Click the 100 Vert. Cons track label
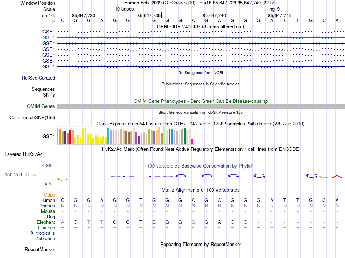 click(x=20, y=175)
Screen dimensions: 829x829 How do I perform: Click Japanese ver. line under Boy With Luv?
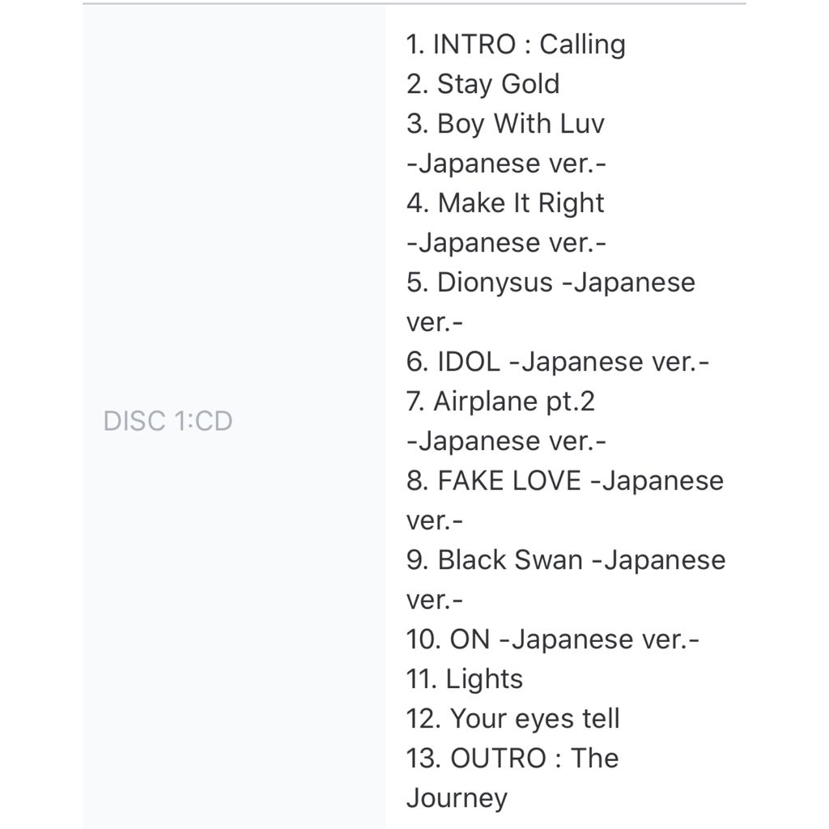tap(507, 164)

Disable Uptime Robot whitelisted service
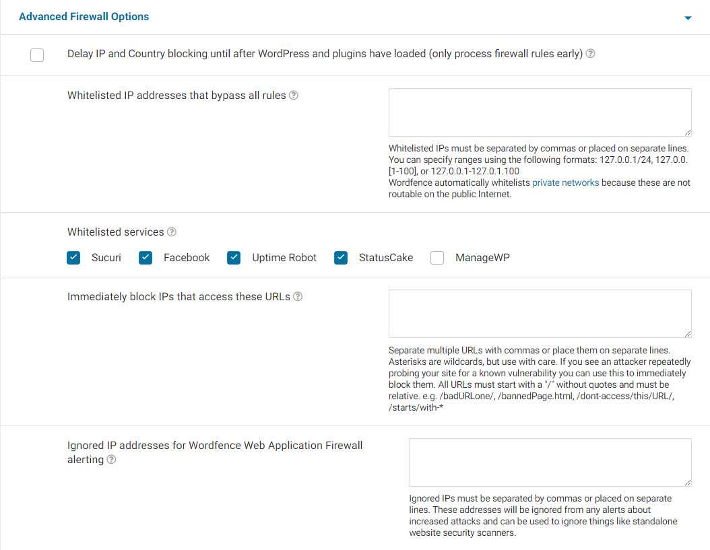click(234, 258)
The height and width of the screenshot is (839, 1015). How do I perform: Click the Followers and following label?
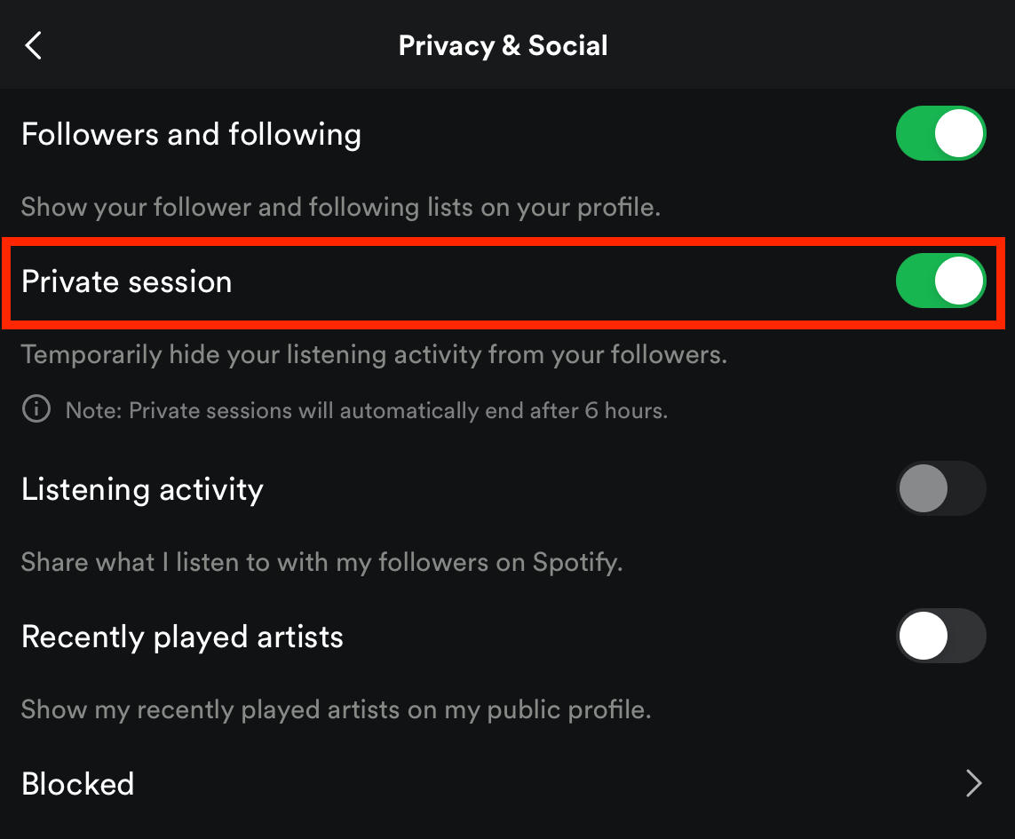[191, 133]
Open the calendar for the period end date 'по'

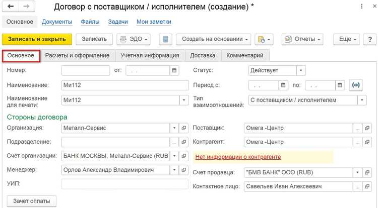(x=340, y=85)
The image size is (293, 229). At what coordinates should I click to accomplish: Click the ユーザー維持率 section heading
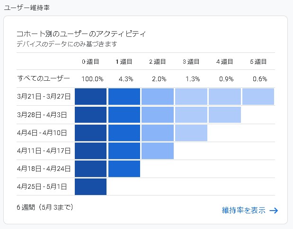tap(27, 8)
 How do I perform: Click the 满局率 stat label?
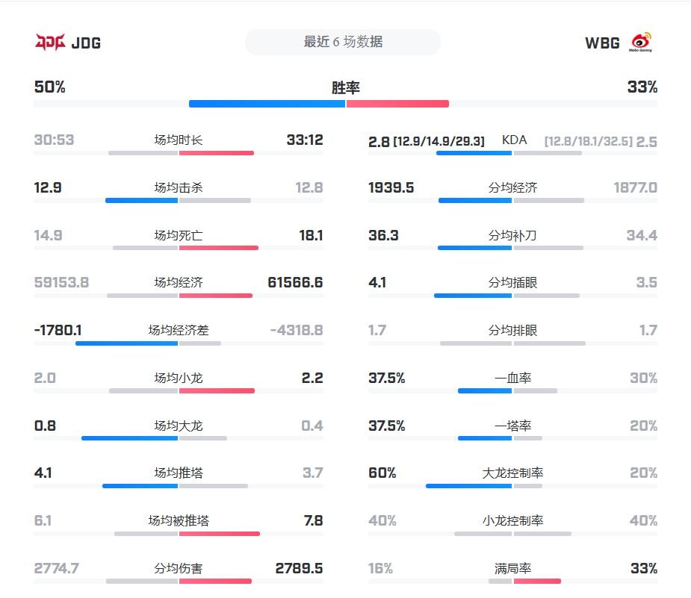coord(512,569)
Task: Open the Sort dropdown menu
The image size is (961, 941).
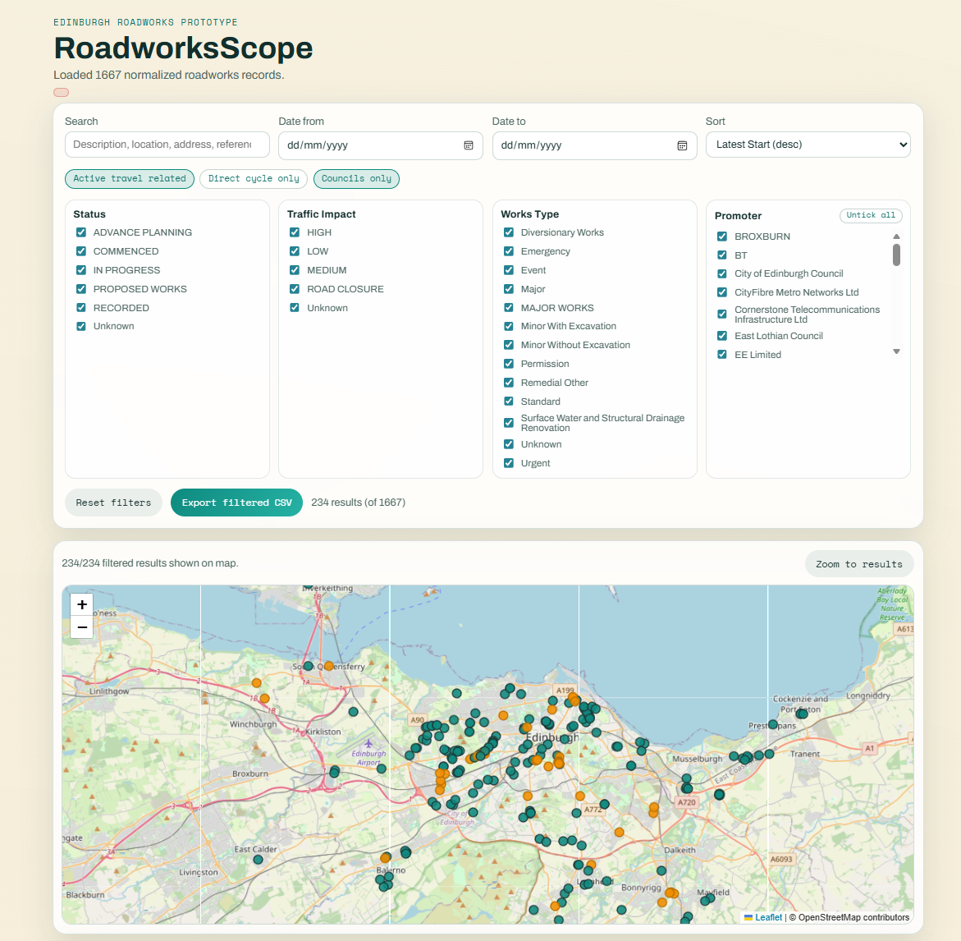Action: click(808, 145)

• **Problem**: All of the material must be repeated exactly in the answer, apart from the pictures.

• **Task solution**:
Click the 100 Vert. Cons track label
 click(x=20, y=175)
Screen dimensions: 829x829 How do I perform: Click Japanese ver. line under Boy With Luv?
tap(507, 164)

Disable Uptime Robot whitelisted service
click(234, 258)
The height and width of the screenshot is (839, 1015). How do I perform: Click the Followers and following label?
[191, 133]
Open the calendar for the period end date 'по'

(x=340, y=85)
The image size is (293, 229). At what coordinates should I click to accomplish: Click the ユーザー維持率 section heading
tap(27, 8)
 How do I perform: Click the 满局率 stat label?
coord(512,569)
Task: Open the Sort dropdown menu
The image size is (961, 941).
Action: click(808, 145)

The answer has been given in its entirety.